Why I sometimes like to write my own number crunching code

Zababa · on June 26, 2021

I wonder if sometimes always telling people to not do anything themselves and use already made libraries is robbing the industry (and especially juniors) of lots of opportunities to learn. Instead of being in control of what you do, you learn to use something made by other people to simplify things. This is a bit like cooking where in the last 10-20 years I've seen appliances appearing everywhere. Some are very good (I love my slow cooker), some I'm more perplexed about (A stand mixer? I usually get by either with my hand for dense doughs like pizza or bread or a hand mixer for more liquid/light doughs). If everybody uses libraries, how are we training new libraries writers? Maybe part of the solution would be to tell people to use libraries, and then read the code, try to understand them and contribute.

yen223 · on June 26, 2021

I feel like one of the unintended consequence of discouraging people from "rolling their own crypto" is that developers who obey that rule will never be able to learn what good crypto is and isn't. This I believe will lead to more insecure software in the long run.

Kalium · on June 27, 2021

At the risk of being overly opinionated, I think that developers do not learn what is good or bad cryptography from writing it. We learn what is good or bad code from writing and maintaining it. People learn what is good or bad cryptography from studying the mathematics of cryptography and listening to cryptographers.
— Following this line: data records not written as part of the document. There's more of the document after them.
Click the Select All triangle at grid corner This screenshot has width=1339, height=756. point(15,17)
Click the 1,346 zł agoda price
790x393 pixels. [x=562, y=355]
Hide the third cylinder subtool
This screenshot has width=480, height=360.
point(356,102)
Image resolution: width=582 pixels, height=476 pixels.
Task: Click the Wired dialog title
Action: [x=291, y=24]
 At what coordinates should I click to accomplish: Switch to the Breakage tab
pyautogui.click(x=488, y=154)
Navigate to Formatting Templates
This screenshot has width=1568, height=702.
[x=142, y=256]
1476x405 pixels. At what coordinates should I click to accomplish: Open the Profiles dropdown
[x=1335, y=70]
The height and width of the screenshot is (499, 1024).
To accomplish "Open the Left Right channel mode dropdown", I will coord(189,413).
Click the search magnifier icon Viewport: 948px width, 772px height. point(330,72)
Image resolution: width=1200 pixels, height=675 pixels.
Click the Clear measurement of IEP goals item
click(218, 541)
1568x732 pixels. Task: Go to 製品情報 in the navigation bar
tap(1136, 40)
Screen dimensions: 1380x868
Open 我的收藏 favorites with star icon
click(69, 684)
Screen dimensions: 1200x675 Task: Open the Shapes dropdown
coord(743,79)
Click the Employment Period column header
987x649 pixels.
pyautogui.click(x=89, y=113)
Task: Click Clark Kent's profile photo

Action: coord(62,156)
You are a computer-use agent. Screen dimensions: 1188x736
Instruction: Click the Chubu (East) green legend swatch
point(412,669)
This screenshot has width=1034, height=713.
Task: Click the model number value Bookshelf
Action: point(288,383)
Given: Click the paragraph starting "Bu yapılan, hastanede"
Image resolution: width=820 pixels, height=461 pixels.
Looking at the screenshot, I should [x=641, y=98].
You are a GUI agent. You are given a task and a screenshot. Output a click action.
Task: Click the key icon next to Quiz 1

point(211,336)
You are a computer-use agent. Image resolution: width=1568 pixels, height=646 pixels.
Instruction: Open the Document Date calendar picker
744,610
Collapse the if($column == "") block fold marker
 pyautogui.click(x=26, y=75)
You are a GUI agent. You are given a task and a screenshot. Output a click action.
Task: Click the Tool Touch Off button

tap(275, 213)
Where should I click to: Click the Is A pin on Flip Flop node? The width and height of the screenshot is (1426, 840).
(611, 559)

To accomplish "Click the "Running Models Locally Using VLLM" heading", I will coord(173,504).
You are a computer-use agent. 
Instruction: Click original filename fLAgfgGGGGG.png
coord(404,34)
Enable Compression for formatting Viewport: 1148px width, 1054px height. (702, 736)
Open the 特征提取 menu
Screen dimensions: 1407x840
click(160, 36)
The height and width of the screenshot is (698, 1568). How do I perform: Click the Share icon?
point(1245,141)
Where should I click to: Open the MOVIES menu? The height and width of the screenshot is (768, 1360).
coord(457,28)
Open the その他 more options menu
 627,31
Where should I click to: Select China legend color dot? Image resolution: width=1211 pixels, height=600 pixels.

However, it's very possible for good code to be terrible cryptography for reasons you are very unlikely to learn by writing the code.

The catch with trying the reasonable compromises that are acceptable in other specialist areas often backfire in cryptography. "It's fine, this isn't serious, we'll fix it later" is something you can live with when it just results in a half-baked ORM, but much less fine when it results in seriously flawed cryptography that endangers people.

Cryptocat - and decryptocat - is a good example on both points.

gloriousternary · on June 27, 2021

I think a pretty reasonable compromise is to reserve custom implementations of potentially dangerous things like crypto for personal projects. As an end user I'd rather run software that just uses sodium, but as a developer I agree that it's necessary that we get experience doing it ourselves.

dagw · on June 27, 2021

I wonder if sometimes always telling people to not do anything themselves and use already made libraries is robbing the industry (and especially juniors) of lots of opportunities to learn.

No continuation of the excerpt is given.